Peter Risdon on purity, extremism and the madness of Russell Brand:
The narcissism of much of the middle class left is tautological, considering that they are people born into above average affluence who still feel they should get other people’s money because their art, or environmental campaigning, or political thought – rather than their need for subsistence – merits it.
Brian Micklethwait offers a handy tip:
If someone starts to offer you unsolicited advice about how to improve whatever it is that you are doing, immediately ask if they are prepared to get involved and implement their suggestion themselves. If the answer is yes, listen to what they have to say. If the answer is no, stop them right there and change the subject.
And Maetenloch mulls the utopian blueprint of a certain feminist bedlamite:
Now before everyone gets too excited I have to tell you that there’s a drawback to it: About a half of you are going to have to be killed.
We also learn that, without men, “women’s life expectancy would rise to 130 years at least.”
As usual, feel free to share your own links and snippets in the comments. It’s what these posts are for.

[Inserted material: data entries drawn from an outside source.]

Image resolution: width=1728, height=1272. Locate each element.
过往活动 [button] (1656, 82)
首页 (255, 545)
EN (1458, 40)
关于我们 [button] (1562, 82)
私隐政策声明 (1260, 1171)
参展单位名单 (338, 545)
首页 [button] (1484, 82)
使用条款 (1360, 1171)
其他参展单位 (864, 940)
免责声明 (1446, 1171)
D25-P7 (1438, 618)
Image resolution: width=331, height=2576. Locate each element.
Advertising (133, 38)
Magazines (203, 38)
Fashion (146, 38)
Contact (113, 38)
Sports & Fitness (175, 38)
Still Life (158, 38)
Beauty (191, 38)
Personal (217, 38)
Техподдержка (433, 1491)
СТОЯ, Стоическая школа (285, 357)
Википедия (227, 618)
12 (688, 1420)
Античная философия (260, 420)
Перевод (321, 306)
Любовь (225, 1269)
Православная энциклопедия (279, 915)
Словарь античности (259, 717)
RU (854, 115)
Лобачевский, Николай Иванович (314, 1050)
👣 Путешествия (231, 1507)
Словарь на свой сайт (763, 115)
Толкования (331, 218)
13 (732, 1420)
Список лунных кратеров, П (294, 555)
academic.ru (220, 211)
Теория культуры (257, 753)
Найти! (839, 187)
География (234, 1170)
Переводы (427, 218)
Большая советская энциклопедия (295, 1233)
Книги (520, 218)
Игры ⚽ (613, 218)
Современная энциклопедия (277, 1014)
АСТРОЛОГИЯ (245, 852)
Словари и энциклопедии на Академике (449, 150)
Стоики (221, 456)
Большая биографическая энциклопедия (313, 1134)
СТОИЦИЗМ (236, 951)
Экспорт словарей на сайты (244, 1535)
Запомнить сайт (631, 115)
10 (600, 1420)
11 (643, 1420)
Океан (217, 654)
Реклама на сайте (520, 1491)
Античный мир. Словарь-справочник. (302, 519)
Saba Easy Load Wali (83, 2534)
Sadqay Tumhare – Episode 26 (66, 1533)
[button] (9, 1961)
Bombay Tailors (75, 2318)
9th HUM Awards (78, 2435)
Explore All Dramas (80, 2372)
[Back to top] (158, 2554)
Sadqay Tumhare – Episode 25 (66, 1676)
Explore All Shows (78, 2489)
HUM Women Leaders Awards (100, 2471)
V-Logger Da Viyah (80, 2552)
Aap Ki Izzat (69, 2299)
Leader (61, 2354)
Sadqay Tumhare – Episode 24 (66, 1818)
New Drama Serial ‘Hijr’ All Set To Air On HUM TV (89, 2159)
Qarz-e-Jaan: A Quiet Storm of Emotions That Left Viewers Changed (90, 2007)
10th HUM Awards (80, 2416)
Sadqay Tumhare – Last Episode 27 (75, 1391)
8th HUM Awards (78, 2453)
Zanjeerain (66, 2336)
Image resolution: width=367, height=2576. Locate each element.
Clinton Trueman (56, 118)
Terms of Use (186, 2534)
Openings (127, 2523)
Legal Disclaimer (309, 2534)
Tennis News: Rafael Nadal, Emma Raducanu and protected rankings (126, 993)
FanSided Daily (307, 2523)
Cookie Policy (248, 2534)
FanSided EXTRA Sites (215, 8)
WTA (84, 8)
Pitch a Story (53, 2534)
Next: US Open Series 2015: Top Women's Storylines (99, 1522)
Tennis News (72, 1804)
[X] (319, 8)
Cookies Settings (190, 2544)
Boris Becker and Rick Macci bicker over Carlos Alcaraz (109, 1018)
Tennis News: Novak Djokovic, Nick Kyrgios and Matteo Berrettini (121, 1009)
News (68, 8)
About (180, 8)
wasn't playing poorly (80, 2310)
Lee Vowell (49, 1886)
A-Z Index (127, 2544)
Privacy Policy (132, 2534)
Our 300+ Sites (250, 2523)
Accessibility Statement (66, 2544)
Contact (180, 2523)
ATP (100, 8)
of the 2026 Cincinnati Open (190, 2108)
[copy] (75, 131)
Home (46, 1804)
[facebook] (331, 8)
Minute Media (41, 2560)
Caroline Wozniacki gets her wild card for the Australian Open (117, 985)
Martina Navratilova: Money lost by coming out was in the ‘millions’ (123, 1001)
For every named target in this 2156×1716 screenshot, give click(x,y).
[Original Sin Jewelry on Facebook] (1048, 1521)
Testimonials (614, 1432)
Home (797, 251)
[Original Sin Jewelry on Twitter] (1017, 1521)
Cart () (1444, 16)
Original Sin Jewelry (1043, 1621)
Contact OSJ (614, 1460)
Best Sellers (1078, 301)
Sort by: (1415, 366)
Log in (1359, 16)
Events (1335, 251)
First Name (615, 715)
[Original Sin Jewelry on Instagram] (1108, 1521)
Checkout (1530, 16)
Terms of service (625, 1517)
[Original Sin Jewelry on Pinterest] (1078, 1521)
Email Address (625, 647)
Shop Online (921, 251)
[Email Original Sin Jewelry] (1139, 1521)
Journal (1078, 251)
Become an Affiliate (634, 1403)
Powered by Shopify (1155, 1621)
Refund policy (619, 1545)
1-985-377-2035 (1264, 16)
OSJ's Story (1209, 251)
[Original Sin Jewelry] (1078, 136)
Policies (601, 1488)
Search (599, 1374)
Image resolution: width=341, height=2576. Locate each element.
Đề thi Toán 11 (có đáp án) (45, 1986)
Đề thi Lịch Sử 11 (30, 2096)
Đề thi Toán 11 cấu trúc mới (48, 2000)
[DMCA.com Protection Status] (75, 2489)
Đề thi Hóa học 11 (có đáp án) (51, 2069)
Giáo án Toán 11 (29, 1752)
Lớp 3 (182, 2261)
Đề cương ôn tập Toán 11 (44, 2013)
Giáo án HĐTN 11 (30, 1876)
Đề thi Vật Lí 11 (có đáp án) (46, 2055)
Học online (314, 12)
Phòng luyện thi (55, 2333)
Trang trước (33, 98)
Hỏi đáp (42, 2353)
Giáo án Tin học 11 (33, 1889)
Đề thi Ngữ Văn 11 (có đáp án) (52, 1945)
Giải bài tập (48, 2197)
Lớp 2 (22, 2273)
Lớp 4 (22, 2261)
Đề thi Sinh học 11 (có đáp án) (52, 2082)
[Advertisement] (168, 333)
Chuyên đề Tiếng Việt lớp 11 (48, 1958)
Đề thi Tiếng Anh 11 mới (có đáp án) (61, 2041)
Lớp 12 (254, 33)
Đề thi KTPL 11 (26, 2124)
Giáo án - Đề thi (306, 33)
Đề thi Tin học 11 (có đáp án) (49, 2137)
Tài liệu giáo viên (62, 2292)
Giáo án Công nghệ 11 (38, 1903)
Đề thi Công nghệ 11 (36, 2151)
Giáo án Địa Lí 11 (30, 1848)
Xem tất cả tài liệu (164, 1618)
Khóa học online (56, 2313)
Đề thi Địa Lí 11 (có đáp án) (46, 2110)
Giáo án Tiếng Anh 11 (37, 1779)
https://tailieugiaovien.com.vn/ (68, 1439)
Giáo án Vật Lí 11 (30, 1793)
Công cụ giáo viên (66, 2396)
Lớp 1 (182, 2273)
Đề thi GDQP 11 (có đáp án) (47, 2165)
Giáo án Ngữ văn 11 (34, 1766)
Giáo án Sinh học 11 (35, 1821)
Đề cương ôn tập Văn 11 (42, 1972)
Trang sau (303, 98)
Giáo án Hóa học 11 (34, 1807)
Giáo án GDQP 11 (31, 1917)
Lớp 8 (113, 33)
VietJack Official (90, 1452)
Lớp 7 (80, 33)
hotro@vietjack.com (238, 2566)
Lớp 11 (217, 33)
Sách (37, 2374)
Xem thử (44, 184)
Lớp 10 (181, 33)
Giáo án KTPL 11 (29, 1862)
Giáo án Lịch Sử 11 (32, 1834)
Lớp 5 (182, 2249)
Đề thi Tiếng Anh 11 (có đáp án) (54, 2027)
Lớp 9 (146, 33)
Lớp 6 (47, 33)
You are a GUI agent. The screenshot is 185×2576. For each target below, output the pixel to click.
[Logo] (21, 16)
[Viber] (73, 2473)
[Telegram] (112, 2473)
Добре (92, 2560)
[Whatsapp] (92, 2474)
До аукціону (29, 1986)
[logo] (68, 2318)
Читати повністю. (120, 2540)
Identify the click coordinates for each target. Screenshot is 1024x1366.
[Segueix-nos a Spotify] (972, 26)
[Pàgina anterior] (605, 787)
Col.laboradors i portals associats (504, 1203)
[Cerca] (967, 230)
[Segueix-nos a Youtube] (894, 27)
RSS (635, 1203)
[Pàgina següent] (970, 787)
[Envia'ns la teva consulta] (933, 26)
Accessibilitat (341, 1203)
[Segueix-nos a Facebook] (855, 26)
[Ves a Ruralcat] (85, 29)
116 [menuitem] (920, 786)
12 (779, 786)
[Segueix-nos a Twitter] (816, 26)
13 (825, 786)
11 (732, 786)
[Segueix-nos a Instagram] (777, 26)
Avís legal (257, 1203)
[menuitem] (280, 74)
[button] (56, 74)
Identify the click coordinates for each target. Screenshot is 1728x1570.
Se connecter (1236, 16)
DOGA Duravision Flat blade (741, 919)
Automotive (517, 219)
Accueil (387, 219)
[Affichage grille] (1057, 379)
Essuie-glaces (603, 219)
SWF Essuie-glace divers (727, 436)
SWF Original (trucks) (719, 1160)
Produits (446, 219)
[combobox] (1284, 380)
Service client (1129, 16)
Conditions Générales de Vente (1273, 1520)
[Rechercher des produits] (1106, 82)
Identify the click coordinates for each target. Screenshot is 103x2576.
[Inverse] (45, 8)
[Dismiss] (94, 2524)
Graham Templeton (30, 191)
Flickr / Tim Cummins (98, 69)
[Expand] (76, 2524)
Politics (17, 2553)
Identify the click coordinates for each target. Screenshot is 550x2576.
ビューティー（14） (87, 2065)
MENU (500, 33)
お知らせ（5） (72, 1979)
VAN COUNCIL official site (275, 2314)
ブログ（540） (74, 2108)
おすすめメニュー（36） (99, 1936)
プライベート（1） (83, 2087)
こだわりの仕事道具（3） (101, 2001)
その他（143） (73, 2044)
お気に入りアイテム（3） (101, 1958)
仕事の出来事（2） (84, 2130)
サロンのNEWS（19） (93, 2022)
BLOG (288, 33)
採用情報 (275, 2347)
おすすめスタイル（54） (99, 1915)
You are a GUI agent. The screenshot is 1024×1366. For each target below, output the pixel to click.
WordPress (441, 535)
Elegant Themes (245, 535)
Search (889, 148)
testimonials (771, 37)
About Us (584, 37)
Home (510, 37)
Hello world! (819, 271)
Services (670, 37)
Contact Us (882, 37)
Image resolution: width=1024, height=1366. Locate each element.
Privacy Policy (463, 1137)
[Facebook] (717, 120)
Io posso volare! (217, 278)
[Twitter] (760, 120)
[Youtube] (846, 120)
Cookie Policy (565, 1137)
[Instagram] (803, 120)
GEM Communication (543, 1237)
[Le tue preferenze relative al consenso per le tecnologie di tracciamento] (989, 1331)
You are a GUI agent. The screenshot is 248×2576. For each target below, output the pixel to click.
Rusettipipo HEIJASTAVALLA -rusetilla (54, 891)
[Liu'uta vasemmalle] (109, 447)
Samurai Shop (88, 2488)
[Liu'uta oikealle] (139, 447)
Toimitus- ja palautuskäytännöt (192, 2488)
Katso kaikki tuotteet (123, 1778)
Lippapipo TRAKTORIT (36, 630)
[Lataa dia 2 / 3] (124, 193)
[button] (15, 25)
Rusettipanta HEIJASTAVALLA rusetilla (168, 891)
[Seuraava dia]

You could argue that New York City after the Occupy movement experienced a positive change in social atmosphere, a democratisation of artistic space, and a revival of its radical mojo.
So says Paul Mason, a fifty-something former Trotskyite and Workers’ Power enthusiast, who, despite his advancing years, is still aroused by mob thuggery and driven to high drama by the state of Twitter. Mr Mason is imagining his ideal city, his own urban utopia:
I will describe the city I would like to live in. First, it is near the sea, or another body of water warm enough to swim in. Second, it has entire neighbourhoods designed around hipster economics. Though currently maligned, hipsters are crucial signifiers of a successful city economy. Their presence shows it is possible to live on your wits even as neoliberalism stagnates. Such neighbourhoods… are home both to hipsters and ethnically diverse poor communities, who refrain from fighting each other.
I suspect a classic sentence may be lurking in there somewhere.
The bold envisioning continues,
It has to have theatres. Not just big ones.
And, naturally,
political unrest.
It being a “measure of aspiration,” something for our Guardianista to write about, gushingly, and practically fellate. And who wouldn’t want their neighbourhood enlivened by rioting and the odd burning car?
How to detect speech in the vibrations of a crisp bag. Watched from a distance through soundproof glass.
Via Nerdcore.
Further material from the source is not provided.